Re: Printing and background colors/images

On 23 Feb 2011, at 01:11, "Tab Atkins Jr." <jackalmage@gmail.com> wrote:

> On Tue, Feb 22, 2011 at 4:55 PM, Jon Rimmer <jon.rimmer@gmail.com> wrote:
>> So, right now, browsers are not conforming to CSS 2.1 by ignoring
>> background properties when printing. Requiring backgrounds to be
>> duplicated in a print stylesheet, or adding a new property that
>> applies only to print media would essentially standardise this
>> non-conformity as part of CSS 3. This seems wrong.
> 
> Why does it seem wrong?  Browsers have agreed pretty uniformly that
> printing backgrounds is bad, despite the fact that it's technically
> required.  The correct course of action is thus to specify that
> behavior, rather than leaving the spec in conflict with reality.

So long as the proposal is to add the new property to 2.1, then it will. I was concerned the idea was to have this property in some new CSS 3 spec, in which case 2.1 would still be wrong.

> 
>> My suggestion of a default user-agent print stylesheet that turns off
>> backgrounds would at least resolve this non-conformity. However, a
>> more 'proper' solution would seem to be reorganising the CSS 2.1 media
>> types to reflect the reality of browser behaviour.

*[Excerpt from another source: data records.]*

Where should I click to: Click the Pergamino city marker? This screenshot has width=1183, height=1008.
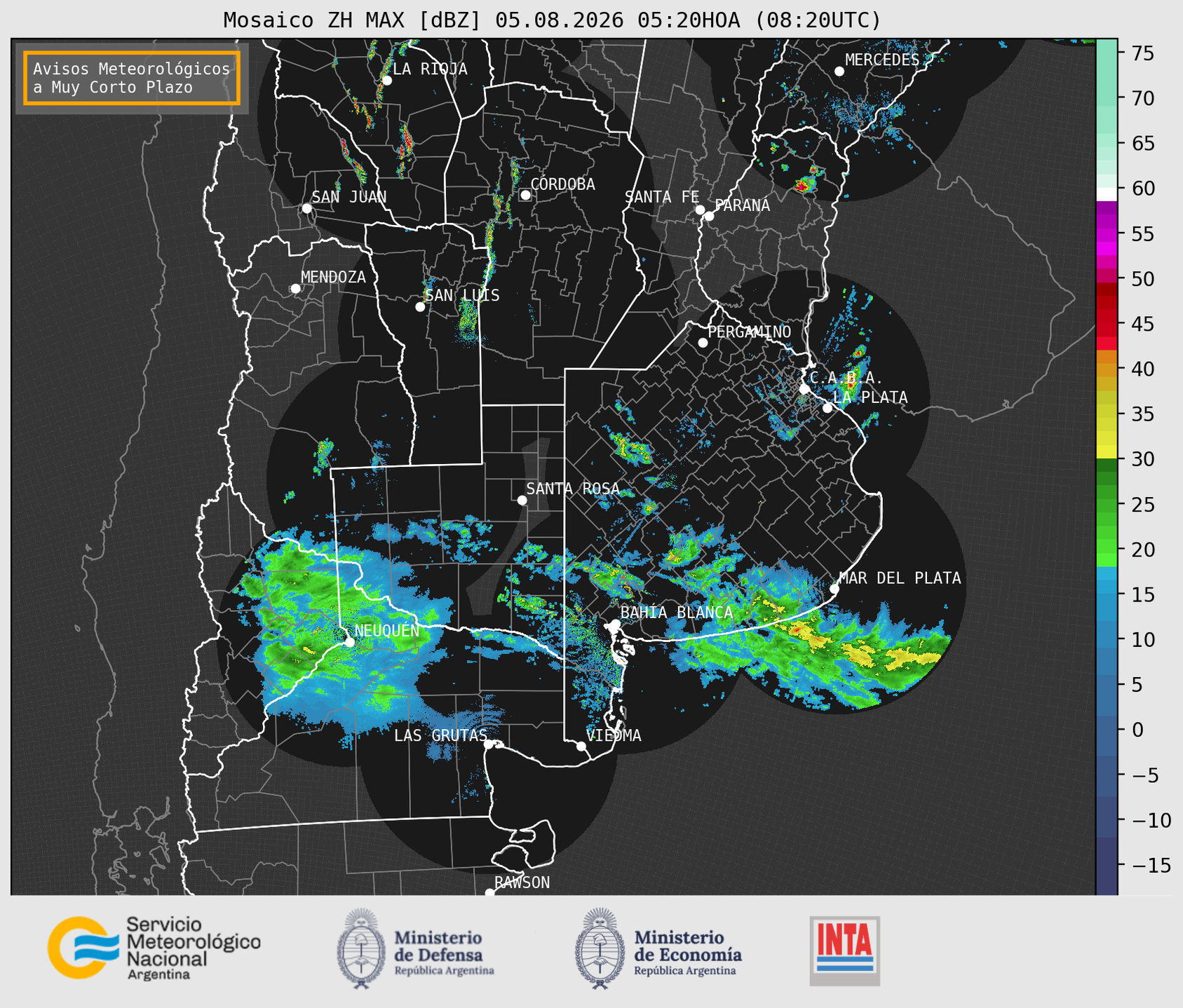(703, 342)
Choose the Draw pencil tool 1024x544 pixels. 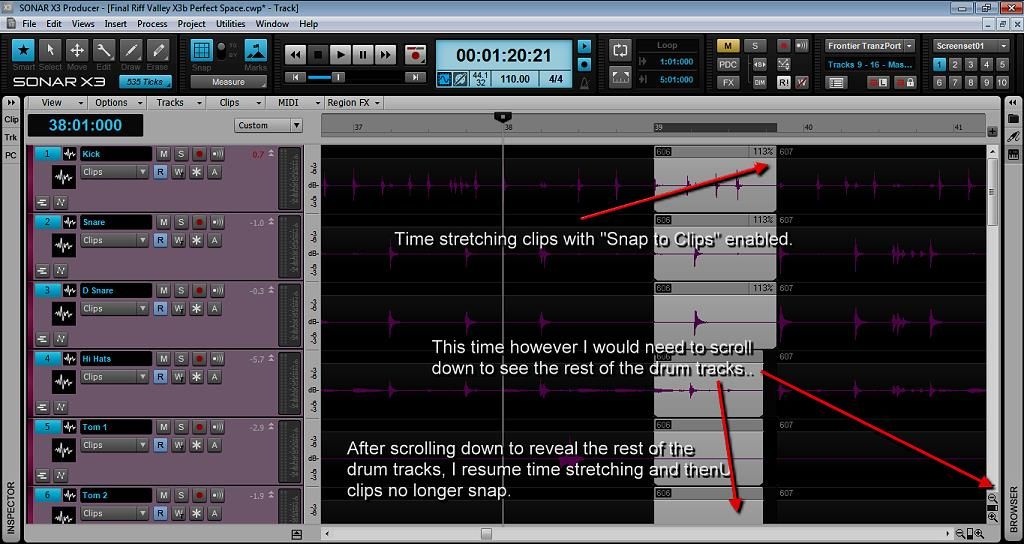pyautogui.click(x=131, y=50)
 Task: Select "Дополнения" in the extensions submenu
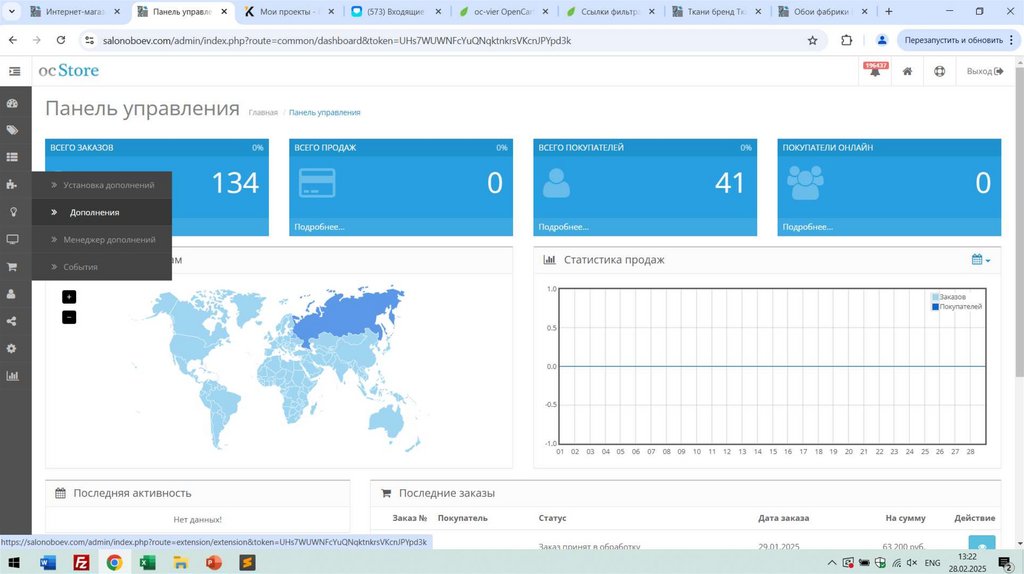(x=94, y=212)
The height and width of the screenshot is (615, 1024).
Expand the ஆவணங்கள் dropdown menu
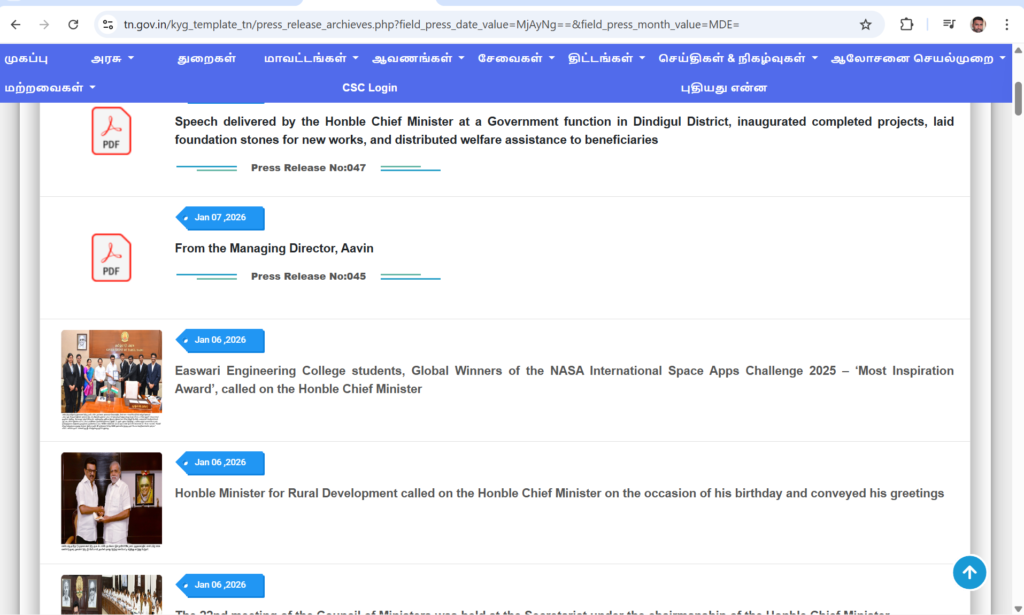click(x=418, y=58)
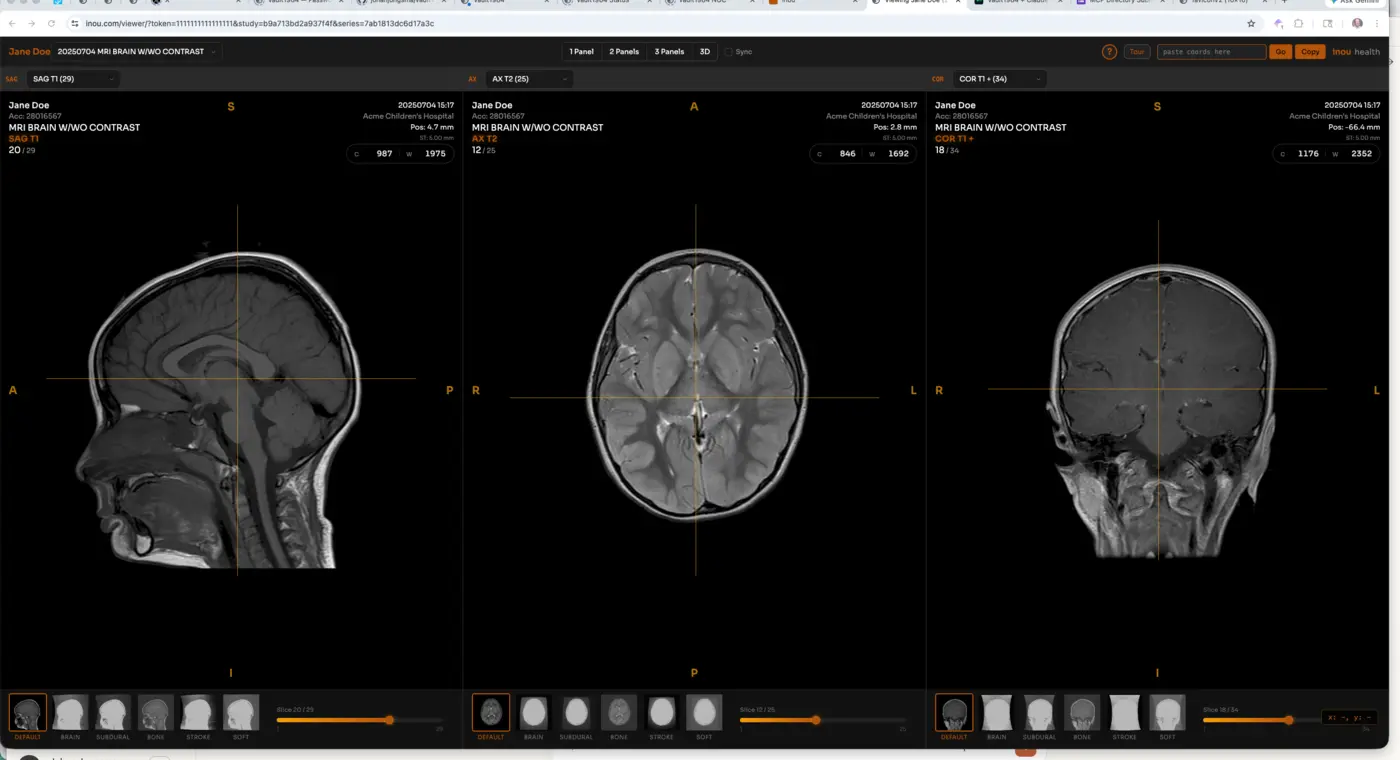The height and width of the screenshot is (760, 1400).
Task: Reload the page using the browser refresh icon
Action: point(51,23)
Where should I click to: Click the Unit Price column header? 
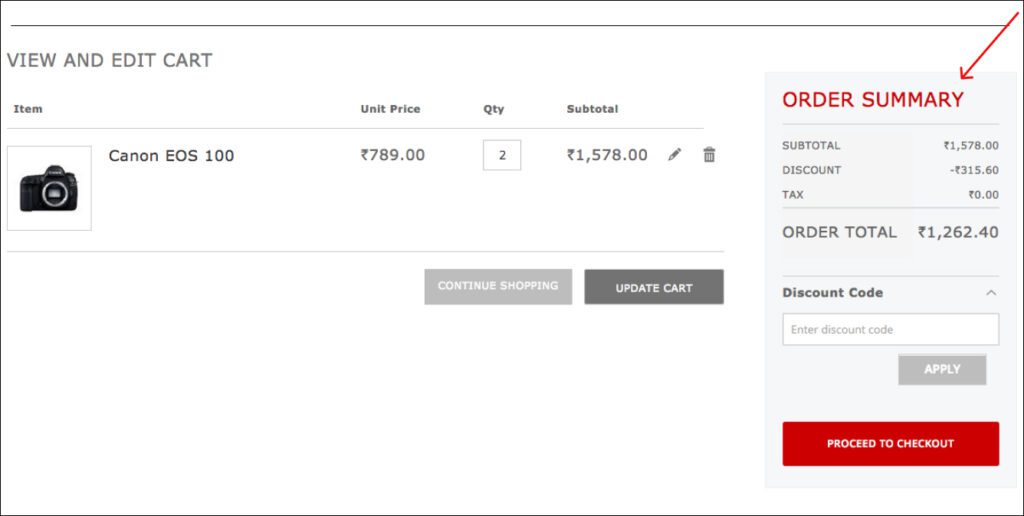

This could be done
>> by creating a new media group called, perhaps, 'visual-decorative',
>> into which the background properties would be moved. The 'screen'
>> media type would map to this group, but print would not. You could
>> then create an additional media type called 'print-rich', which
>> _would_ map to 'visual-decorative'.
>> 
>> Browser behaviour could then be to default to 'print' media type for
>> printing, unless a stylesheet has been linked that is mapped to the
>> 'print-rich' media type like so:
>> 
>> <link rel="stylesheet" href="foo.css" media="screen, print-rich" />
>> 
>> This would also allow users to specify both print and print-rich
>> stylesheets, and also mean that browsers current ability to turn
>> on-and-off background printing would be relatable to CSS, as it could
>> represent the choice between defaulting to printing using the 'print'
>> media type vs the 'print-rich' type.
>> 
>> Obviously, it's not ideal to be making changes like this to CSS 2.1 at
>> this point, but if the alternative is that it will be perpetually
>> wrong, it seems preferable.
> 
> I'm not sure I like this.  It requires magic behavior switching based
> on the presence or absence of a stylesheet matching a particular media
> declaration.  This seems similar to Opera's full-screen-mode switching
> based on whether or not there's a media=projection stylesheet
> somewhere in the document (if there is, match 'projection' but not
> 'screen', if not, match 'screen'), which I believe is a fairly clumsy
> design decision.

The exact mechanism to apply the different media type isn't really the point, and it could easily be made more explicit by adding a new media rule or some other syntax.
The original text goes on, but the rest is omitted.